[Frontiers in Bioscience 12, 2772-2781, May 1, 2007]

Tweak and FN14 in central nervous system health and disease

Manuel Yepes

Department of Neurology and Center for Neurodegenerative Disease, Emory University School of Medicine, Atlanta, Georgia, USA.

TABLE OF CONTENTS

1. Abstract
2. Introduction
2.1. TWEAK and Fn14 structure and signaling pathway
2.2. TWEAK and Fn14 expression in the normal CNS
3. Biological activity of TWEAK and Fn14 in the CNS
3.1. NF-kappaB pathway activation
3.2. Inflammation
3.3. Cell death
4. TWEAK and Fn14 in CNS disease
4.1. Ischemic stroke
4.1.1. TWEAK and Fn14 expression during cerebral ischemia
4.1.2. Inhibition of TWEAK activity in acute ischemic stroke
4.1.3. TWEAK and NF-kappaB pathway activation during cerebral ischemia
4.1.4. TWEAK and the permeability of the neurovascular unit.
4.1.5. Role of TWEAK in cerebral ischemia-induced MMP-9 activation
4.1.6. TWEAK and the basement membrane
4.2. Multiple sclerosis
5. Summary
6. Acknowledgements
7. References

1. ABSTRACT

The tumor necrosis factor superfamily (TNFSF) of cytokines comprises 19 ligands and 28 receptors (1).

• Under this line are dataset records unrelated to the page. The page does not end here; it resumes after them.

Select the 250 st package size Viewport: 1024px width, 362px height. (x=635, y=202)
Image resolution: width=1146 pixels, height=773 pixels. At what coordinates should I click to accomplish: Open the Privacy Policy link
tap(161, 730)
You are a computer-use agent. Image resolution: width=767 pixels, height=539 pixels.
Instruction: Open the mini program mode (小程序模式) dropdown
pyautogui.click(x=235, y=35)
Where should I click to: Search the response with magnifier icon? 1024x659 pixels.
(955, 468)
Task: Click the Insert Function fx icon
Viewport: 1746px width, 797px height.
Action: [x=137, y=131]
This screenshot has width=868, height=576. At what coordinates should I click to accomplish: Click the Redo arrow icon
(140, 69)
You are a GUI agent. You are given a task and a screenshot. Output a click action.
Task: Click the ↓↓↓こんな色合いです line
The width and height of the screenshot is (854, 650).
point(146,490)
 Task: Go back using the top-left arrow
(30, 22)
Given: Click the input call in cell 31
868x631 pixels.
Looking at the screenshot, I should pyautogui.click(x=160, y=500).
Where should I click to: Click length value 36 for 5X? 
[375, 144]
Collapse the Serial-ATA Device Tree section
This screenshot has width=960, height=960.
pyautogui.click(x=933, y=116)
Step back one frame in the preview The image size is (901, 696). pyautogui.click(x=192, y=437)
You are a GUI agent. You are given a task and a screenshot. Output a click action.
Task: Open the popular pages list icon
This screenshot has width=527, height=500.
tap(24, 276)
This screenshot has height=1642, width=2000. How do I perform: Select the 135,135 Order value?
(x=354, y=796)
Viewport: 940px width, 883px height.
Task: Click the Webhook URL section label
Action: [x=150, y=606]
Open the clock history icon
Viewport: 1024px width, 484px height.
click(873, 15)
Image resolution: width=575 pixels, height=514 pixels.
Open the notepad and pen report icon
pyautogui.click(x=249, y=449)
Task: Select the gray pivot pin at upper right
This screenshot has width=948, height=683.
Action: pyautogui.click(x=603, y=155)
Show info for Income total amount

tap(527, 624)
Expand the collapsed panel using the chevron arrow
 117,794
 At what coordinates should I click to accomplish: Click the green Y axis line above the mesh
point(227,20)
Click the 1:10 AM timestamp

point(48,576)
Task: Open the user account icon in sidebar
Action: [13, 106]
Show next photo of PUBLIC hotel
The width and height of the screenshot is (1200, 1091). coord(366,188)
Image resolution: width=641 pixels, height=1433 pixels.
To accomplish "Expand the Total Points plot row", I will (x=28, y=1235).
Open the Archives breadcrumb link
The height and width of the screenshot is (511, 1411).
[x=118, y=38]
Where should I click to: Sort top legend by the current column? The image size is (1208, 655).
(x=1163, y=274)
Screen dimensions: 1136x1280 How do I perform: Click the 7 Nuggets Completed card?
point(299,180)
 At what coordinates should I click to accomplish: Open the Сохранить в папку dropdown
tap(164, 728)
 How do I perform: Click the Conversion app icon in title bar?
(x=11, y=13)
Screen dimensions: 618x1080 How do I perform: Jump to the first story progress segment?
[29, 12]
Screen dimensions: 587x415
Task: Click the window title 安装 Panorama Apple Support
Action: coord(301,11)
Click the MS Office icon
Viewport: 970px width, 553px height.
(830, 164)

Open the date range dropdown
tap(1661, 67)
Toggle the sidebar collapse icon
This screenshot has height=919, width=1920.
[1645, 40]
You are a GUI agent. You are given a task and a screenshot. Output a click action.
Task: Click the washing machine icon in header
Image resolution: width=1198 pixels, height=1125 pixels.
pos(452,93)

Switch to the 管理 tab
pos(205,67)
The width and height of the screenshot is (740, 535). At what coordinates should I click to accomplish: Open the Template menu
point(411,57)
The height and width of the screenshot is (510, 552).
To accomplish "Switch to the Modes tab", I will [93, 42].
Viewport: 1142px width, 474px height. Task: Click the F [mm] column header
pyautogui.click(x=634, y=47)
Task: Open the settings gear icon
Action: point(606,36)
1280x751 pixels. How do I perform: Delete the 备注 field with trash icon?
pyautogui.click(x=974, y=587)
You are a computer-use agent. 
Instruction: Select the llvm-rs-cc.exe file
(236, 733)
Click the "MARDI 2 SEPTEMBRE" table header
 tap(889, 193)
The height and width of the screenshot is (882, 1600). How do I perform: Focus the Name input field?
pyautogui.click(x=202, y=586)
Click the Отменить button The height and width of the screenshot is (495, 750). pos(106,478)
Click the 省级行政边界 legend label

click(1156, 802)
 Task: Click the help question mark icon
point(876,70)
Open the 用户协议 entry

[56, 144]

Ligand-mediated activation of TNFSF receptors plays a role in the pathogenesis of multiple central nervous system (CNS) diseases such as multiple sclerosis (2) and cerebral ischemia (3). Tumor necrosis factor-like weak inducer of apoptosis (TWEAK) is a member of the TNFSF (4) that binds a small cell surface receptor known as fibroblast growth factor-inducible 14 (Fn14) (5-7). There is a growing body of evidence indicating that the interaction between TWEAK and Fn14 plays a role on cell death, regulation of the permeability of the neurovascular unit (NVU) and development of an inflammatory response in the CNS under physiological and pathological conditions (8, 9). Accordingly, here we will review the information available to this date on the role of this cytokine and its receptor in the CNS.